In the 1960s, James Blish was my "favorite" sf writer. Poul Anderson gets an Appreciation blog because of his comparable quality and also a bigger blog because of his vaster output.
Blish's Cities In Flight future history fits into a single omnibus volume whereas Anderson's Technic Civilization future history fills seven omnibus volumes. Both series explain the technological basis of their interstellar civilizations.
Volume I of the Cities In Flight Tetralogy (before the omnibus edition) recounts:
the discovery of anti-agathics (a short story incorporated into the novel);
the discovery of antigravity (a short story incorporated into the novel);
Terrestrial politics at the time (new linking passages added in the novel).
The PROLOGUE of Volume III explains that:
the Dillon-Wagoner gravitron polarity generator, or "spindizzy," is an overdrive with meteor screen and antigravity;
the overdrive plus anti-agathics make long interstellar flights possible;
the opening of the interstellar frontier drives down the price of germanium until it becomes the monetary standard for space trade.
The first six published stories in Anderson's Technic History were:
"Tiger by the Tail" (January, 1951);
"Honorable Enemies" (May, 1951);
"Sargasso of Lost Starships" (January, 1952);
"The Star Plunderer" (September, 1952);
"The Warriors from Nowhere" (Summer, 1954);
"Margin of Profit" (September, 1956) -
- although that version of "Margin of Profit" had to be revised to make it consistent with the History. After that revision, the stories rearranged themselves as follows:
"Margin of Profit," the Polesotechnic League period;
"The Star Plunderer," the Time of Troubles;
"Sargasso of Lost Starships," the early Terran Empire;
"Tiger by the Tail," Flandry in the later Terran Empire;
"Honorable Enemies," Flandry;
"The Warriors from Nowhere," Flandry.
Three later-written works are set earlier than "Margin of Profit." Nevertheless, that story retains its status as:
the first Nicholas van Rijn story;
the earliest written story set in the earlier period of the Technic History.

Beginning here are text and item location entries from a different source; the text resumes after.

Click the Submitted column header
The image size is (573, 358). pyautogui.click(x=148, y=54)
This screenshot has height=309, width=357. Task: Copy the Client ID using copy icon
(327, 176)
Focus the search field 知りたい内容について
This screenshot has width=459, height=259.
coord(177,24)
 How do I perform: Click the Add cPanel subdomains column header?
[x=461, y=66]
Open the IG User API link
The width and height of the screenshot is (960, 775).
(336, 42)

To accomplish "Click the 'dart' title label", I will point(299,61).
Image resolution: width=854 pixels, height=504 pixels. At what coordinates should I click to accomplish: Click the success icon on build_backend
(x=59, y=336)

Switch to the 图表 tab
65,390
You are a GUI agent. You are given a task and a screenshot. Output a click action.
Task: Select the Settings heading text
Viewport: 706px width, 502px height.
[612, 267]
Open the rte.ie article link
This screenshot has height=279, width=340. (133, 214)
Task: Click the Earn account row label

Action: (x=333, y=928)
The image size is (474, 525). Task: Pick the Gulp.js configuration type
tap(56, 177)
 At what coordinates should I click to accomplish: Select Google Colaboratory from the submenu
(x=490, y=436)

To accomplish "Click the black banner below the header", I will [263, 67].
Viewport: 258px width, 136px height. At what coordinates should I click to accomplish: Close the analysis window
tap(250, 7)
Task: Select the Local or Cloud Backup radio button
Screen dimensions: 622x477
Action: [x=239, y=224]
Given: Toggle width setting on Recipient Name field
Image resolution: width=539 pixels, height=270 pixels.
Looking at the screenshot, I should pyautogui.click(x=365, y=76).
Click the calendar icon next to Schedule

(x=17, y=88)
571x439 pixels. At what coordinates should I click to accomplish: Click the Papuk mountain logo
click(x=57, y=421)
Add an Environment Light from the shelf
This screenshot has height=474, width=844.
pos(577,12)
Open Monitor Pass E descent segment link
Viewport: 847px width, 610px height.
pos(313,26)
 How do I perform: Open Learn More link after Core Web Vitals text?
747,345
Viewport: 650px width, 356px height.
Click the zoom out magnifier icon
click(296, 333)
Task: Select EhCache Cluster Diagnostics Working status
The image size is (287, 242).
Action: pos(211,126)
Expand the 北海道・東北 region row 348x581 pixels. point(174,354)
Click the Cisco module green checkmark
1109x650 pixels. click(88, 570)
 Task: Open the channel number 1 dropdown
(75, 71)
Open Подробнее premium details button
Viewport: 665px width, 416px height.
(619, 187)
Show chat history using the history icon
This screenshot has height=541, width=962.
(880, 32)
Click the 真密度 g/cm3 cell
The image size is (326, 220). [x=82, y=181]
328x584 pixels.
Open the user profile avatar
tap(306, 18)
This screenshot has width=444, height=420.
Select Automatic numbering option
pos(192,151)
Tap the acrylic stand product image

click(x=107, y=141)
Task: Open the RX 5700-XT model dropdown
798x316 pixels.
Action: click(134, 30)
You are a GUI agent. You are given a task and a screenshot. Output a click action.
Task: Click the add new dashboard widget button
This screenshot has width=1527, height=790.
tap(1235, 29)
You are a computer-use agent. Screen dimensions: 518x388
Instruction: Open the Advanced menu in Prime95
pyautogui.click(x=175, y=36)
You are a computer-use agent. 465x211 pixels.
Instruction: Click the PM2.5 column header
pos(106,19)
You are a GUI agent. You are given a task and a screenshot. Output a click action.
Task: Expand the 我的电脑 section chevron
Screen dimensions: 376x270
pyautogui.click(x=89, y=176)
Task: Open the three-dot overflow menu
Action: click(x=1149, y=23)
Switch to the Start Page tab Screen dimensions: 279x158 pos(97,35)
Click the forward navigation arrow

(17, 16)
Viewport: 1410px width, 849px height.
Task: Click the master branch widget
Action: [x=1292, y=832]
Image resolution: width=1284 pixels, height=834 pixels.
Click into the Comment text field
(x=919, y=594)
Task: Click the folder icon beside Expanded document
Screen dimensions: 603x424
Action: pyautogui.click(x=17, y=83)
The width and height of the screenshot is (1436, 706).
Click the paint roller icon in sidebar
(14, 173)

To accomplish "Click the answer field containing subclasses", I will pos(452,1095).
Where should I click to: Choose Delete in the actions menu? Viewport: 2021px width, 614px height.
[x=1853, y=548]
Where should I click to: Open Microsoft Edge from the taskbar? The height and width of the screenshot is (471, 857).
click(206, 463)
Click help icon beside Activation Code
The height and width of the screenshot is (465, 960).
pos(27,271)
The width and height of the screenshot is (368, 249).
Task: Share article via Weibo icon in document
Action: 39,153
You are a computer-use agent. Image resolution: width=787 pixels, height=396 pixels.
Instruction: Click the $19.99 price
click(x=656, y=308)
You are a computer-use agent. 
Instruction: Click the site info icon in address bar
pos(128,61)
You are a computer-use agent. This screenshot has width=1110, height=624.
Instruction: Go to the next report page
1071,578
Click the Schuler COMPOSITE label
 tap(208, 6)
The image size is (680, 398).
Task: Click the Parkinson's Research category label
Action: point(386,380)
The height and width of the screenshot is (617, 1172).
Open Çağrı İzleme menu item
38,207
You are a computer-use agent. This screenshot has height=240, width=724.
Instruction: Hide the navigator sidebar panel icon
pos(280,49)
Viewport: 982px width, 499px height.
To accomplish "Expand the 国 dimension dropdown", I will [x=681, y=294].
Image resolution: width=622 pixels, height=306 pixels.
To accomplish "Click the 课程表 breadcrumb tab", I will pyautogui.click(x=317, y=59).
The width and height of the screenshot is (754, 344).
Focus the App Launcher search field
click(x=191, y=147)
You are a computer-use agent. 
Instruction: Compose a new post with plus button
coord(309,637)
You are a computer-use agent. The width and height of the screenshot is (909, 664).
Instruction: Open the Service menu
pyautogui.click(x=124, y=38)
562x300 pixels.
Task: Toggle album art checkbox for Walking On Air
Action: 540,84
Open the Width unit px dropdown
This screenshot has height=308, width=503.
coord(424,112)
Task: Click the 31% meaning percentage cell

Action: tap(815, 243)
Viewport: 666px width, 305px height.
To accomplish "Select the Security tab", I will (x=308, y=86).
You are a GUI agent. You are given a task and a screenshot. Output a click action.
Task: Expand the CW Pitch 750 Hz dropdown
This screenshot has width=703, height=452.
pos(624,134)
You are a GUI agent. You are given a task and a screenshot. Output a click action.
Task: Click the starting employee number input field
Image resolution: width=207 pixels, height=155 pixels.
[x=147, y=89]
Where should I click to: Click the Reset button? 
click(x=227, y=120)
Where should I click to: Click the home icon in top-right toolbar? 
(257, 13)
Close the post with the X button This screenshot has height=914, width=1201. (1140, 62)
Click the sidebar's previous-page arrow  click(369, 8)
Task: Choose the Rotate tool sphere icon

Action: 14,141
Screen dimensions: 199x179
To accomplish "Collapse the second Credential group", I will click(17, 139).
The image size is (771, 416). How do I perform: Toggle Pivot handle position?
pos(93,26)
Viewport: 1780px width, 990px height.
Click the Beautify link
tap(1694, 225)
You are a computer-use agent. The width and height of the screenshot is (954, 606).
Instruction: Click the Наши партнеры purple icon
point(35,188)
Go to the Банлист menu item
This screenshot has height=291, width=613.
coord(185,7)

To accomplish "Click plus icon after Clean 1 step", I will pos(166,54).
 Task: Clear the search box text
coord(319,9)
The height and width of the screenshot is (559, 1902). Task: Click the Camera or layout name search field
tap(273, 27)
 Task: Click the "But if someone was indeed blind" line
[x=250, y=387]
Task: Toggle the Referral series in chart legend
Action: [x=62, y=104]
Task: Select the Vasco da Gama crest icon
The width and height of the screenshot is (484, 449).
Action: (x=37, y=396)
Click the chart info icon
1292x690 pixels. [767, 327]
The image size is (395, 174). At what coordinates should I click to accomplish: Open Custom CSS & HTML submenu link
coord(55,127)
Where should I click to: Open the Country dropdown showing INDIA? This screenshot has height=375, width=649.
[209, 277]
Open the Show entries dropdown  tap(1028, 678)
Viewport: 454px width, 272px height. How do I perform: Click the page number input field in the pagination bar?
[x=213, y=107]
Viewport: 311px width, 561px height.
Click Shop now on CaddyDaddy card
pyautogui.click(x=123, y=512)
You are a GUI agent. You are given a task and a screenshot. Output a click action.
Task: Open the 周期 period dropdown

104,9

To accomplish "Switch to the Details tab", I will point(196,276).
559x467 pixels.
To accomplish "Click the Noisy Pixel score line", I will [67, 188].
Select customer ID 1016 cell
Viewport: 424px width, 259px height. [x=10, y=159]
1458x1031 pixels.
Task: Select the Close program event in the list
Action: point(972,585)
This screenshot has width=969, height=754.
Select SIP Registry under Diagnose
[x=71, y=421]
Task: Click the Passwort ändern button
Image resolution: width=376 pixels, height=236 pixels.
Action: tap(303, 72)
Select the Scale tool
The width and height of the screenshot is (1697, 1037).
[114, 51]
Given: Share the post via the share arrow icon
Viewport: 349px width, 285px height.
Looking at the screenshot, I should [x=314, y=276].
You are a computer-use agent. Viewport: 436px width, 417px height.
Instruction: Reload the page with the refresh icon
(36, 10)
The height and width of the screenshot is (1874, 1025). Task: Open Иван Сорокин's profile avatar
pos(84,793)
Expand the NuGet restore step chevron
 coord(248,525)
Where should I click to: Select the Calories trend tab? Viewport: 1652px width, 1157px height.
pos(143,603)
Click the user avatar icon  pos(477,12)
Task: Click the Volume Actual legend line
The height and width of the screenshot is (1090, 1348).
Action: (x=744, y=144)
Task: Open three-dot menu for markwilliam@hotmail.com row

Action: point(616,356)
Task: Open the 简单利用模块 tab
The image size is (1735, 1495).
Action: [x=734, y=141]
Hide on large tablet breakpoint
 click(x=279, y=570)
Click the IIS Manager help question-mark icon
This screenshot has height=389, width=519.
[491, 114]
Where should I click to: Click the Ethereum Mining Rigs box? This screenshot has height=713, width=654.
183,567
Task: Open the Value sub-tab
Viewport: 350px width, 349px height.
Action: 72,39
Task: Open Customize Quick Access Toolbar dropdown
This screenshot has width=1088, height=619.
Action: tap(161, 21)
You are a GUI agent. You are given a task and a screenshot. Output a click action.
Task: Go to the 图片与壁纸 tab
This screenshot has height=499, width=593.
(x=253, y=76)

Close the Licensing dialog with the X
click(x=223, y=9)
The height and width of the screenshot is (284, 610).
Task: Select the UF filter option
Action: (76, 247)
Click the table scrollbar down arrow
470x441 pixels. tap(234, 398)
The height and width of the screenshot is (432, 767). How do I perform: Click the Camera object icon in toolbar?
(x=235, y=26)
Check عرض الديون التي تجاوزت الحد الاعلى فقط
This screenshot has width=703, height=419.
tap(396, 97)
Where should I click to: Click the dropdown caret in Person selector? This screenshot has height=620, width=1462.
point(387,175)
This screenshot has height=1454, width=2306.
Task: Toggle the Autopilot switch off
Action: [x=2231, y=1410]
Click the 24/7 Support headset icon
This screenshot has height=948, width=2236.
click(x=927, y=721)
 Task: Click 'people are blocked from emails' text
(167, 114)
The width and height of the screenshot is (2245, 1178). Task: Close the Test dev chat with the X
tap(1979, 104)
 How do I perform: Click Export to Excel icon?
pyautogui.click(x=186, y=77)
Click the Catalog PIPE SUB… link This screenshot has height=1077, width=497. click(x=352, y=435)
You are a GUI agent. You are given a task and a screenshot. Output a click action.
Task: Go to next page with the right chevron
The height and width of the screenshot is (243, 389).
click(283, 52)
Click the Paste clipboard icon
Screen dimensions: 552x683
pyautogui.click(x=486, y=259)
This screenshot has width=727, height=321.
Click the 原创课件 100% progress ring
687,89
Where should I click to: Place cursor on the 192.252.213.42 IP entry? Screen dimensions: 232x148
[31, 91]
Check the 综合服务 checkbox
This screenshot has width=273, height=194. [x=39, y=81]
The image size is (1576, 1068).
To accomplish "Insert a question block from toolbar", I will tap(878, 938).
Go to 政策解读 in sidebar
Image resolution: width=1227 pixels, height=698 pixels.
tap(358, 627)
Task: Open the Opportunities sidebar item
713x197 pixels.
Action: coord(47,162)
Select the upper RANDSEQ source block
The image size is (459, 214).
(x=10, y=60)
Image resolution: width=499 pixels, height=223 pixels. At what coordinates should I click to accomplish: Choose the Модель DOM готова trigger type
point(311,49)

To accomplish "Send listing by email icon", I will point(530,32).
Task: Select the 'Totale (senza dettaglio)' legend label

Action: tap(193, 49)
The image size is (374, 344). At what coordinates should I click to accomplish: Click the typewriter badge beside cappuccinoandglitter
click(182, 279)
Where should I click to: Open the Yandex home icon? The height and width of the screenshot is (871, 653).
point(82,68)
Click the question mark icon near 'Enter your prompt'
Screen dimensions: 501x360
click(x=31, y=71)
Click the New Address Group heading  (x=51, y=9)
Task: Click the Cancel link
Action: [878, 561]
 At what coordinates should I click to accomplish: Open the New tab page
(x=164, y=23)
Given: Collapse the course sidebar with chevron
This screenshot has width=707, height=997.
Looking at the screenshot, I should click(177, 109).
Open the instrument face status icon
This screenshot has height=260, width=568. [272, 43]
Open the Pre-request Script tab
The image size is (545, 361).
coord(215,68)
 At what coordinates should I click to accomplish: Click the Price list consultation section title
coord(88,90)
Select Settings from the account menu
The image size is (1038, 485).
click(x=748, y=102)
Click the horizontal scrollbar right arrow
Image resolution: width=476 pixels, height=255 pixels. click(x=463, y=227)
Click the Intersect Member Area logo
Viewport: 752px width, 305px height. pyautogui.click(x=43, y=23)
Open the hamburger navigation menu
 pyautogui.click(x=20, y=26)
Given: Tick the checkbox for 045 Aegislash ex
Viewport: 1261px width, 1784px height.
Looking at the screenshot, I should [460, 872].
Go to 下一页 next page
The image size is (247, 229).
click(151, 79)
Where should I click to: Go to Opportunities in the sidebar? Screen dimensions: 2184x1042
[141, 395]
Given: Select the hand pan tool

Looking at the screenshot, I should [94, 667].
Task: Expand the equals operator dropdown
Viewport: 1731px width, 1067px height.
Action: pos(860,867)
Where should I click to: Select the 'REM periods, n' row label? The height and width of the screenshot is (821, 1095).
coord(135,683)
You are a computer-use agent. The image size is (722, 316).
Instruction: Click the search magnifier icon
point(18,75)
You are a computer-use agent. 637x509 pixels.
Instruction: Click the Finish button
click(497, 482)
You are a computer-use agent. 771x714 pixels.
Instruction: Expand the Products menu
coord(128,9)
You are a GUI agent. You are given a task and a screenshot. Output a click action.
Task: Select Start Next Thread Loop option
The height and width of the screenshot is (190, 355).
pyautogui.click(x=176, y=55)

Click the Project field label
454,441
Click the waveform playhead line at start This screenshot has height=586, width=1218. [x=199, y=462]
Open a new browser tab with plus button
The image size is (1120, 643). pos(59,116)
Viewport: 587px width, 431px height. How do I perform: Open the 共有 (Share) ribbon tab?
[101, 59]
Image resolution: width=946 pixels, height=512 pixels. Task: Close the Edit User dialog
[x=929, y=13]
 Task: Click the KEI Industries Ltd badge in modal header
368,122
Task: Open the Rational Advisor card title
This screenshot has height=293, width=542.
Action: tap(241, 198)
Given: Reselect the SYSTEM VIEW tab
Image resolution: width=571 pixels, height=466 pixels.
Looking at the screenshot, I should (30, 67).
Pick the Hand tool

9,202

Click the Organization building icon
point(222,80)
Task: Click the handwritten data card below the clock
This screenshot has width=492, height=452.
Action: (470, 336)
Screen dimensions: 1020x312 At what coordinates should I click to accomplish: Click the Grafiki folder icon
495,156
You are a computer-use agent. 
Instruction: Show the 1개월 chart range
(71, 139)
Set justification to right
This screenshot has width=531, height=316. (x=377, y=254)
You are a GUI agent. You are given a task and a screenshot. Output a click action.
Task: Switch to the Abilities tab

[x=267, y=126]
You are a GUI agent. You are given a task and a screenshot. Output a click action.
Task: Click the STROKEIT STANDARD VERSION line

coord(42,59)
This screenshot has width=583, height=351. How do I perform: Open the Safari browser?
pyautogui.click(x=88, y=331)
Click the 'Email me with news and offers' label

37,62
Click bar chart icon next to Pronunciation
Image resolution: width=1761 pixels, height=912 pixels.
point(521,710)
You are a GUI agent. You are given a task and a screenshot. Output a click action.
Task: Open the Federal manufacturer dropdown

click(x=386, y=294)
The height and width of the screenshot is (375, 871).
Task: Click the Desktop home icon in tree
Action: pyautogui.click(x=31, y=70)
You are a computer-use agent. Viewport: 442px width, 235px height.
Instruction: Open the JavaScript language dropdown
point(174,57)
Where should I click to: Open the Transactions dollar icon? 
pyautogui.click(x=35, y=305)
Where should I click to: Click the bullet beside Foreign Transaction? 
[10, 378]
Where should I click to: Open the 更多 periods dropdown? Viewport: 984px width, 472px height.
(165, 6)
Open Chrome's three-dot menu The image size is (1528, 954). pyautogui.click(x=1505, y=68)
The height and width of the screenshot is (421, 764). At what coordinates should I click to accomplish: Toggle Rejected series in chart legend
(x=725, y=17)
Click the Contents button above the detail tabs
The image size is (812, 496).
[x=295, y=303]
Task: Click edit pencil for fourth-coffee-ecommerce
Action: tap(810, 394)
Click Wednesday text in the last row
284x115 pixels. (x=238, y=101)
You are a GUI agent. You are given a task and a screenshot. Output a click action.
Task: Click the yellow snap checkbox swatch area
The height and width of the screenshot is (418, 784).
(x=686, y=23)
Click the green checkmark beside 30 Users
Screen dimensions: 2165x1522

Like the Blish works cited above, "Margin of Profit" lists the technological and other factors underling the new period of interstellar trade:
automation and the mineral wealth of the Solar System made most manufacturing cheap;
fusion power made energy cheap;
gravitics led to the hyperdrive....
Strong Anderson-Blish parallels.
3 comments:
Kaor, Paul!
By and large, however, I think Anderson handled science, technology, and politics in his stories better than Blish did in his own works. And I believe Anderson's hyperdrive a more convincing FTL drive than Blish's spindizzy. I would put that down to Anderson's deep grounding in the sciences.
While I enjoyed the first two volumes of Blish's CITIES IN FLIGHT books, I regrettably got bogged down in the third volume. I fear they simply did not "grab" me even the way original text of the very first Anderson story I read, "Tiger By The Tail," in AGENT OF THE TERRAN EMPIRE, had done with me.
Ad astra! Sean
Sean,
You started at the very beginning of the Technic History.
Paul.
Kaor, Paul!
True, the Chilton Books edition of AGENT OF THE TERRAN EMPIRE collected the first, unrevised Dominic Flandry stories, from way back to the early 1950's.